The core objective was straightforward yet ambitious: develop a foundational vision-language model leveraging the fast.ai framework. I utilized the Flickr8k-Hindi dataset, which contains approximately 8,000 images each paired with multiple Hindi captions, as my primary data source due to its accessibility and structure.

Dataset Acquisition and Preprocessing

I set up scripts to efficiently download and preprocess the Flickr8k-Hindi dataset from Kaggle (images: adityajn105/flickr8k, captions: dsmeena/flickr8k-hindi-captions). The preprocessing pipeline included:

Associating image filenames with their respective Hindi captions.
Filtering out corrupted or missing images.
Ensuring images met specified resolution and aspect ratio standards.
Removing captions that were either too short or excessively long.
Deduplicating image-caption pairs through perceptual hashing and exact caption matching.

The processed data was stored in JSONL format (filtered_data.jsonl) to seamlessly integrate with fast.ai’s DataBlock API.

Challenges arose primarily in extending this pipeline to Sanskrit due to the complexity of manuscript processing and data scarcity, highlighting an area for future exploration.

Model Architecture

The Indic-CLIP model was constructed using fast.ai, integrating components from timm and transformers. Key architectural elements included:

Vision Encoder: Leveraged a pre-trained ResNet50 model (timm) initialized with ImageNet weights to extract visual features.
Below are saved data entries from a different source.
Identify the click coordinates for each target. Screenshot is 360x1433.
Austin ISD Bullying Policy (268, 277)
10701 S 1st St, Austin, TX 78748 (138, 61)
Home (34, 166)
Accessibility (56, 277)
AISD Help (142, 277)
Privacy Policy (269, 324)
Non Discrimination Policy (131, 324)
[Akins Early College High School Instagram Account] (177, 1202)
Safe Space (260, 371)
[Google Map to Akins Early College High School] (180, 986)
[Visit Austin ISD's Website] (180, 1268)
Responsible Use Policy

Text Encoder: Utilized the ai4bharat/indic-bert model from Hugging Face for generating contextual embeddings from Hindi captions, accompanied by its dedicated tokenizer.
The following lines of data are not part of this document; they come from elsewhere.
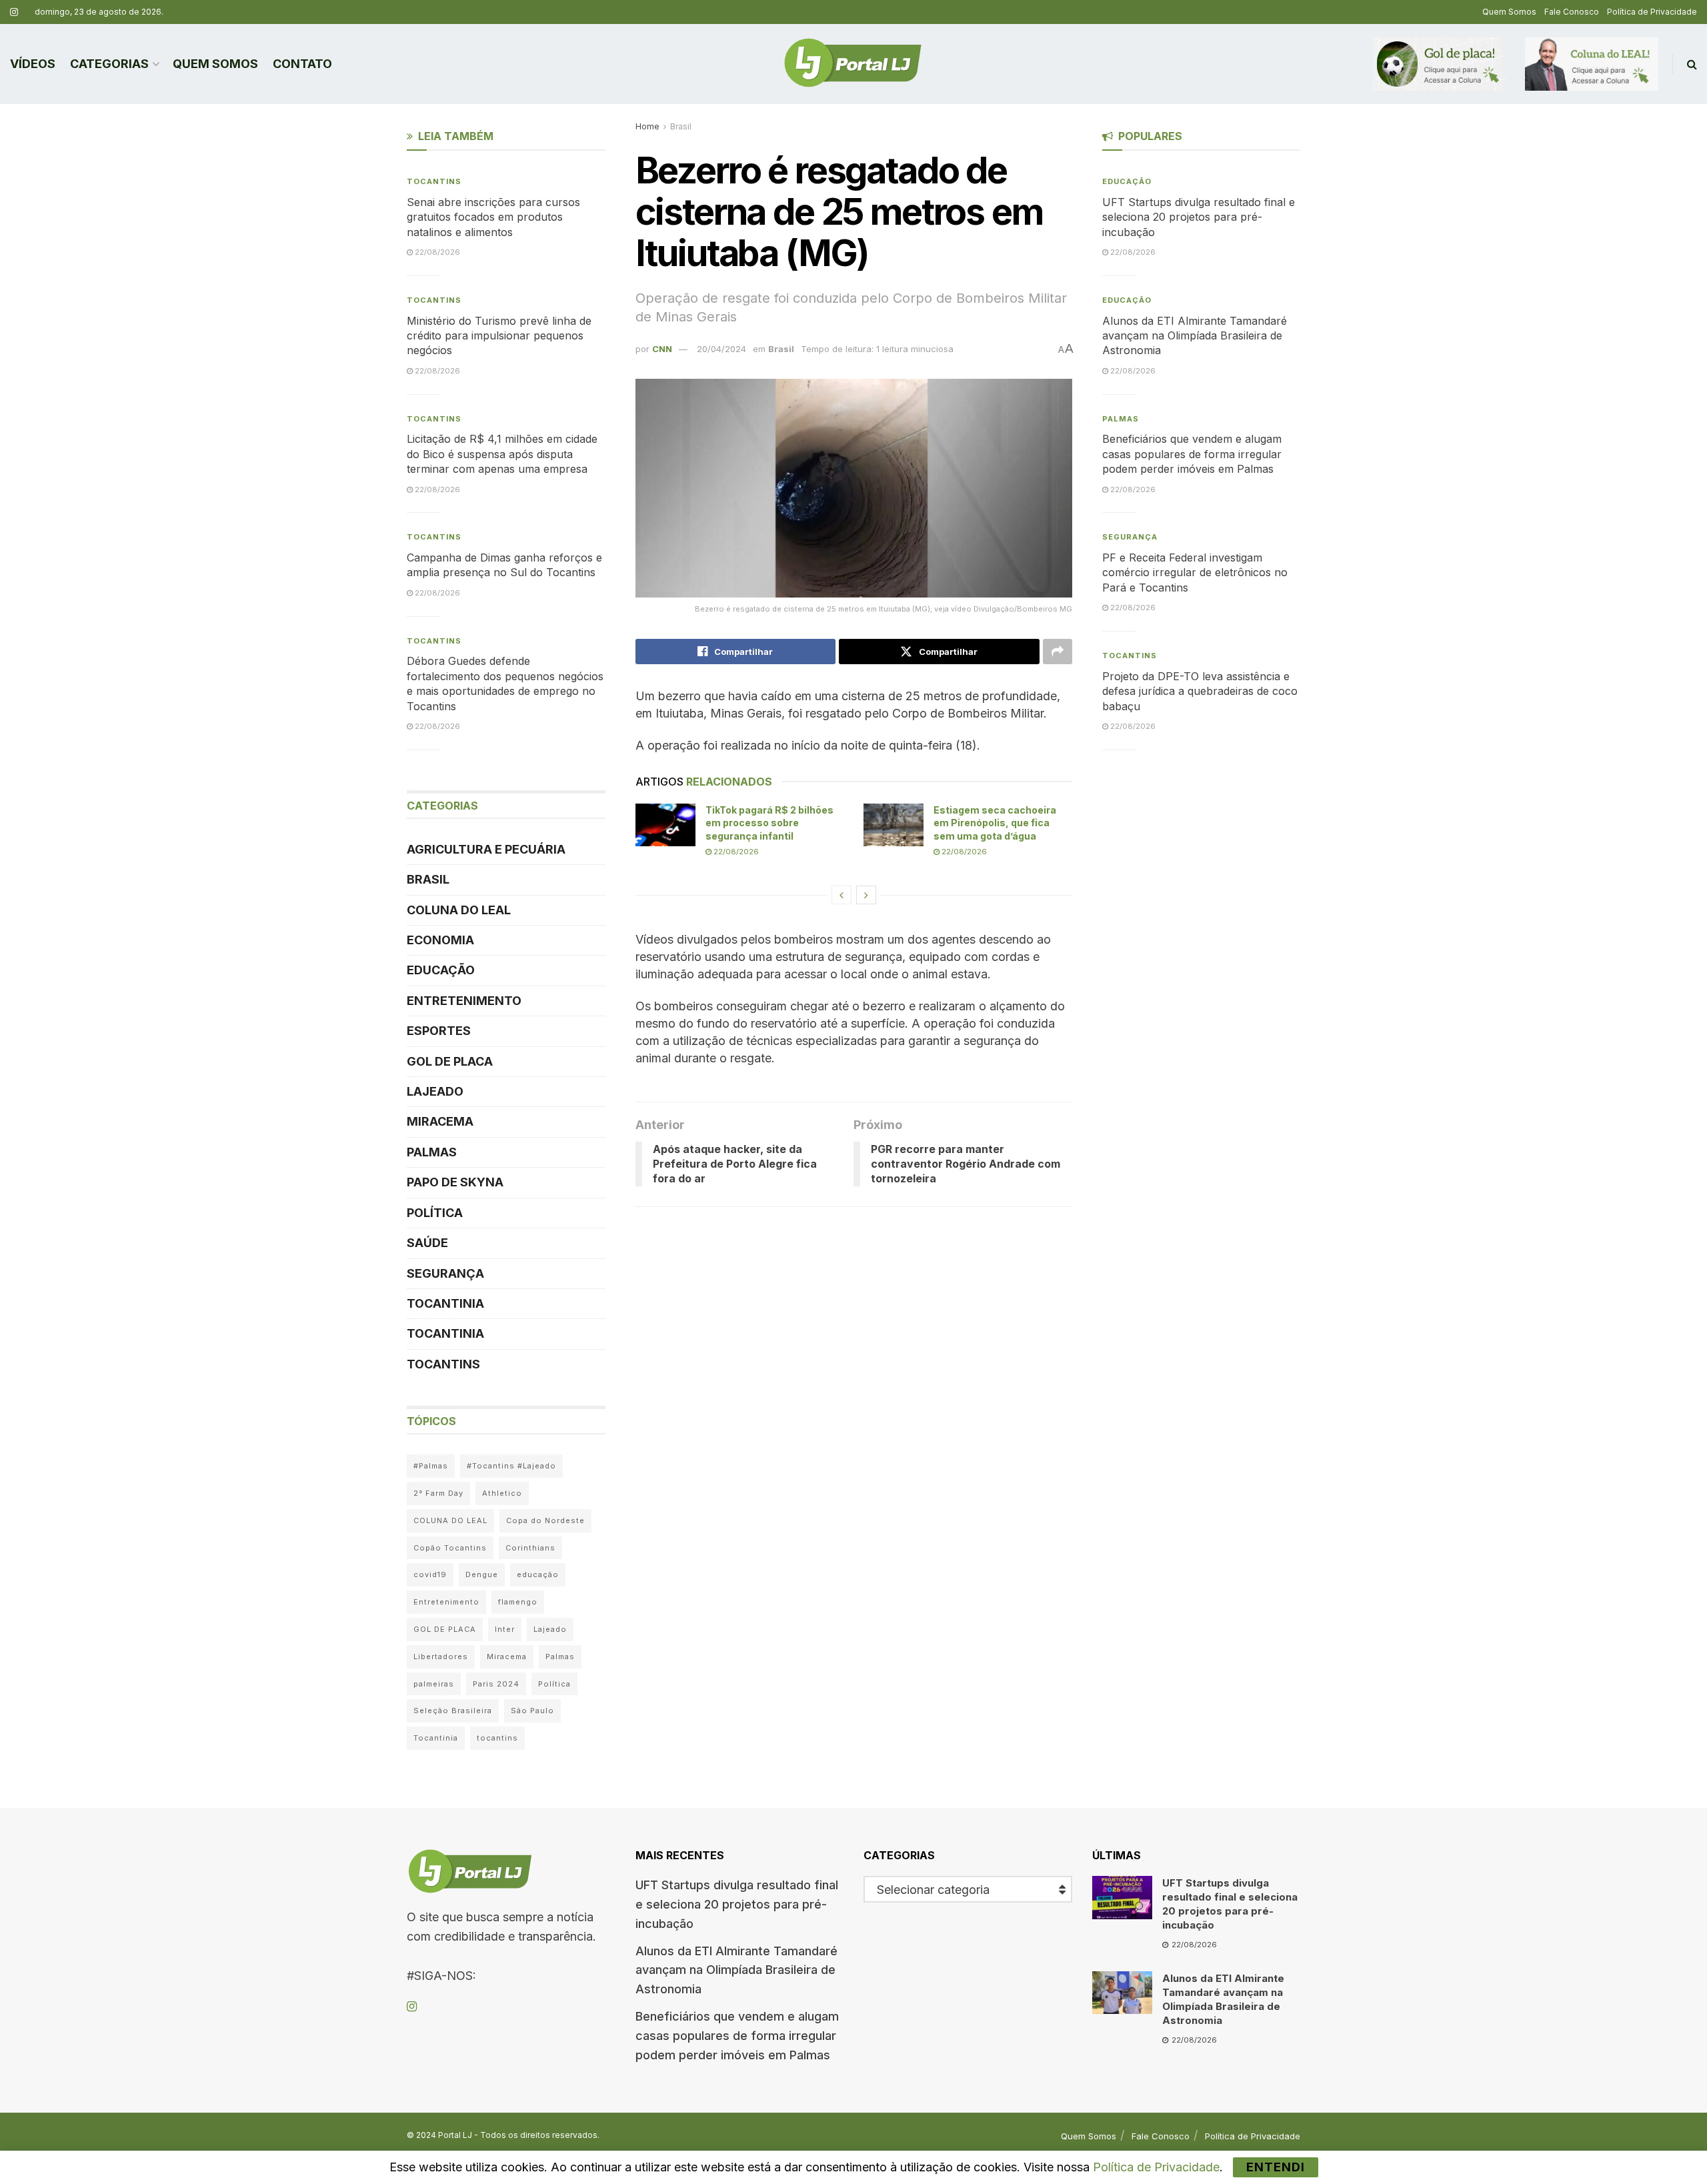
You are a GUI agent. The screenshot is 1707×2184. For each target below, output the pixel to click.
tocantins (497, 1738)
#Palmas (430, 1465)
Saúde (427, 1243)
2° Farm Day (438, 1493)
Projection Layers: Added linear projections to map both visual and textual embeddings into a common 512-dimensional space.

Contrastive Learning: Implemented a learnable temperature scaling factor (logit_scale) to refine the similarity calculations during training.

Training Approach

Training was performed with the symmetric InfoNCE contrastive loss to encourage matching pairs while differentiating non-matching pairs within each batch. The process included:

Orchestrating training loops through fast.ai’s Learner API.

Employing the AdamW optimizer combined with fastai’s fit_one_cycle learning rate strategy.

Integrating optional techniques such as Automatic Mixed Precision (AMP) and Gradient Accumulation for efficient resource use.

Utilizing Weights & Biases (wandb) for comprehensive tracking of metrics and training progress.

Evaluation Methods

Model evaluation focused on two core tasks:

Cross-Modal Retrieval: Measuring performance via Recall@k (R@1, R@5, R@10) and Mean Recall (MR), assessing how accurately the model retrieves the correct text given an image (I2T) and vice versa (T2I).
Zero-Shot Classification: Evaluating the model’s ability to classify unseen categories using generated textual prompts and measuring performance via Top-1 accuracy.

Results and Demonstration

The Indic-CLIP model successfully demonstrated effective multimodal understanding on the Flickr8k-Hindi dataset. To showcase its capabilities, I developed an interactive application using Gradio, hosted on Hugging Face Spaces. Users can now explore functionalities such as image-to-text retrieval, text-to-image retrieval, and zero-shot classification interactively.

Demo available here:

Future Directions and Limitations

Significant potential exists for expanding this framework through:

Incorporating larger, more diverse datasets including web-scraped content and specialized synthetic datasets like IndicTTI.
Improving Sanskrit data processing techniques, particularly advanced tokenization and Sandhi splitting.
Scaling model complexity by experimenting with more advanced and larger model backbones.
Extending the approach to support additional Indic languages.

This project establishes a robust foundation and working pipeline for future multimodal research in Indic languages, validated through an accessible and practical demonstration.

References

Kakwani, D., Kunchukuttan, A., Golla, S., N.C., G., Bhattacharyya, A., Khapra, M. M., & Kumar, P. (2020). IndicNLPSuite: Monolingual corpora, evaluation benchmarks and pre-trained multilingual language models for Indian languages. In Findings of EMNLP.
He, K., Zhang, X., Ren, S., & Sun, J. (2016). Deep Residual Learning for Image Recognition. In Proceedings of the IEEE Conference on Computer Vision and Pattern Recognition (CVPR), 770-778.